Sleepless in Sæbø – that’s how morning greeted me. I literally peeled myself out of bed, for whilst sleep was finally beckoning me into its dreamy embrace, I had a hotel room to check out of and a cabin by the Geirangerfjord awaiting my arrival. Ah, sleep can wait!
Fortunately I had planned a light driving day which would include the world famous cruise along the UNESCO World Heritage listed Geirangerfjord. But first, a shorter ferry ride across the Hjørundfjord to Leknes and a drive through the wild and rugged Norangsdalen.
If hidden gems are your bag then driving Norangsdalen should be placed high on your bucket list. Often referred to as the wildest valley in Norway, this beautiful road takes you past Slogen, the most famous and jagged of peaks in the Sunnmøre Alps. Plentiful picnic stops abound. My tip is to pull over when you disembark the ferry at Leknes and allow the rest of the vehicles to drive on ahead for a few minutes. Then you will truly have the open road ahead of you and filling your rearview mirror too.
The drive through Norangsdalen places you perfectly for access to Hellesylt and catching the car ferry for the one hour trip along the most famous fjord in the world. I was able to drive up without a ticket and pay as I drove on but I would suggest prebooking if you are travelling in high season. With the ferry two-thirds empty, I found a seat on deck easily, sat back and enjoyed the ride!
The best way to convey the beauty of Geirangerfjord is by describing the effect on my fellow passengers. A hush descended over the passengers as the boat took the first turn into the S-shaped fjord. This hush did not leave us until the ferry docked in Geiranger. The wide open mouths and excited shining eyes of everyone around me seemed to mirror my own internal thoughts and feelings. Norway just did it again! Passing the Hurtigruten served as a reminder of the importance of waterways to these remote fjordside communities throughout history. And when taking the final bend of the fjord two of the most famous waterfalls came in to view:
The story goes that the suitor (that’s him on the left) had his advances spurned by the seven sisters (centre) and eventually turned to the bottle for solace. Hence the suitor’s bottle shape. The waterfalls here were abundant with snow melt water and a tremendous roar served as a reminder of their terrible beauty.

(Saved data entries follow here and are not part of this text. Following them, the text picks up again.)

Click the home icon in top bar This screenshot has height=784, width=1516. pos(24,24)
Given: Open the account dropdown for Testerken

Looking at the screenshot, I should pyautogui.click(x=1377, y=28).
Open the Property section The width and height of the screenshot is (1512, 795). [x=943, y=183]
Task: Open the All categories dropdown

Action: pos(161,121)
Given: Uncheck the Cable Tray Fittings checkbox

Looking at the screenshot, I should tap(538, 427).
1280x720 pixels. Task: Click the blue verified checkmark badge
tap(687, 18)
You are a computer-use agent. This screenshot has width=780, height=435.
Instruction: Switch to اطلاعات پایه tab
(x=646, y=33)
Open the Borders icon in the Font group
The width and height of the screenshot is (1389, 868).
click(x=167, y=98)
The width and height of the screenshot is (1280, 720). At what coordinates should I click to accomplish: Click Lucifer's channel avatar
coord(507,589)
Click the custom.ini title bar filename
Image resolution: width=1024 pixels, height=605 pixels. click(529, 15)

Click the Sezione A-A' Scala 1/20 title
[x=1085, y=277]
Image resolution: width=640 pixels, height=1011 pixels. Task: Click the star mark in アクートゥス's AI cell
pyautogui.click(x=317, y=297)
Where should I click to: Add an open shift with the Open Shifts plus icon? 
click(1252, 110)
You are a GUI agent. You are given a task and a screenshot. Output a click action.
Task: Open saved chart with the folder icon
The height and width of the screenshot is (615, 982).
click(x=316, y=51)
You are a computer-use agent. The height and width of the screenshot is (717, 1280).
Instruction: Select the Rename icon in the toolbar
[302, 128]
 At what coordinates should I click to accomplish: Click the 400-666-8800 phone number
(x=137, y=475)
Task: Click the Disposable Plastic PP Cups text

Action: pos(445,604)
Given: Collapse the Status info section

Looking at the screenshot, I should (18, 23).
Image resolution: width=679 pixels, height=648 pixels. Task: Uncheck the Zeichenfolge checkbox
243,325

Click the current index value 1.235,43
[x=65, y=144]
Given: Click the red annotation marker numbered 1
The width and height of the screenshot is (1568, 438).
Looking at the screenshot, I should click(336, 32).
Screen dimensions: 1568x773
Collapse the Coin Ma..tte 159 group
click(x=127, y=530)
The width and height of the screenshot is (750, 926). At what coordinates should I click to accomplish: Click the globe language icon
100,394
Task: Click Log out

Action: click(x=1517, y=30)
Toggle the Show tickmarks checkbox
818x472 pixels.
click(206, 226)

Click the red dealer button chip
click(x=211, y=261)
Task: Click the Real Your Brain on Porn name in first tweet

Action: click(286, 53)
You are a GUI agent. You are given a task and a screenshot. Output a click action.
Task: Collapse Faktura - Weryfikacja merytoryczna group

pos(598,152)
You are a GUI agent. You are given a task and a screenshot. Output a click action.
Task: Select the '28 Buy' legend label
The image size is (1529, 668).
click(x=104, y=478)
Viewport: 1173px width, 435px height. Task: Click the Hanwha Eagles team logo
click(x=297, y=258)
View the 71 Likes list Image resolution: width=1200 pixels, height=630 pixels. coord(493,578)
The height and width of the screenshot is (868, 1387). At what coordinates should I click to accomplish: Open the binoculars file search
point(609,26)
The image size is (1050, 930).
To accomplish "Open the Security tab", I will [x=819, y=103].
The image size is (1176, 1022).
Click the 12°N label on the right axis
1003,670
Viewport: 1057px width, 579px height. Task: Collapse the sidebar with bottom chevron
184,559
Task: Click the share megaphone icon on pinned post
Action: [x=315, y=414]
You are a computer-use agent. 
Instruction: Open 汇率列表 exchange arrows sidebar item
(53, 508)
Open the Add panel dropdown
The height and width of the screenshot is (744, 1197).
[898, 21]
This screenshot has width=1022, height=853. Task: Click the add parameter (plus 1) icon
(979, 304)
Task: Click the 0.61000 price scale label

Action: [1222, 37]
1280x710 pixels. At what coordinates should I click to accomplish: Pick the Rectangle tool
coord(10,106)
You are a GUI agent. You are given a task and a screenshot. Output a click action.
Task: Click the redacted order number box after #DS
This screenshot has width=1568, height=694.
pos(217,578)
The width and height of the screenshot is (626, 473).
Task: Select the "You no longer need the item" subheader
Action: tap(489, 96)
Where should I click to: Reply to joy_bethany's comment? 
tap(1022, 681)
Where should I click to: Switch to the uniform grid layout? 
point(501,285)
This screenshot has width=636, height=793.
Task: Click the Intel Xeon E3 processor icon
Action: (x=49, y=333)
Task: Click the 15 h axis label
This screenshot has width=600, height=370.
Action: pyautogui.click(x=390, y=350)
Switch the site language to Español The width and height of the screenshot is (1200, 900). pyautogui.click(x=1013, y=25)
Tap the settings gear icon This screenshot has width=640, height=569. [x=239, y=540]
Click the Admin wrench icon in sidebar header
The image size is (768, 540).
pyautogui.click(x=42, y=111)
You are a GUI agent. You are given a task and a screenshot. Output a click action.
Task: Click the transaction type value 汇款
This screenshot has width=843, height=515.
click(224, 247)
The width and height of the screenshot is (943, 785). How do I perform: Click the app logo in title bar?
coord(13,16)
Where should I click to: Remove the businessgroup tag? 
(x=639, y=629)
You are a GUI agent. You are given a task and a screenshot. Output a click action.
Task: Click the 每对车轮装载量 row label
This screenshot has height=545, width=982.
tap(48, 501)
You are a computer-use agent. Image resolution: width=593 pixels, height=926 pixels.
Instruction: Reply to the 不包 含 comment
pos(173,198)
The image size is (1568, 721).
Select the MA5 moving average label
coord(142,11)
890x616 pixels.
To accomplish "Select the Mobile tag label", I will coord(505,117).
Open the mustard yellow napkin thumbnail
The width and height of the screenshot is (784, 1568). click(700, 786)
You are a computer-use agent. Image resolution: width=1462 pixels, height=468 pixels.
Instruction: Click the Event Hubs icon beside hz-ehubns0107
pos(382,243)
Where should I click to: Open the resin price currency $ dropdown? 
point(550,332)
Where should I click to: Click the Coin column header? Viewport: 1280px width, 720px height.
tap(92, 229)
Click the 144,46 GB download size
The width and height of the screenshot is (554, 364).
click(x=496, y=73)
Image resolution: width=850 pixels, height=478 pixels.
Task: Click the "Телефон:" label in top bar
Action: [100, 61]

I chose Geiranger as a base for two nights and timed my trip so that the one full day spent there didn’t coincide with any cruise ship calls**. This made a huge difference. On arriving in Geiranger, three large ships were in and the village was absolutely crowded. I was glad to head straight for my accommodation a couple of miles along the fjord outside the village where it was much more peaceful. After a walk along the fjord and making a shopping trip for supplies to put together an evening meal a lazy evening was spent chilling out on the deck in front of the cabin and thanking the universe for providing such beautiful weather!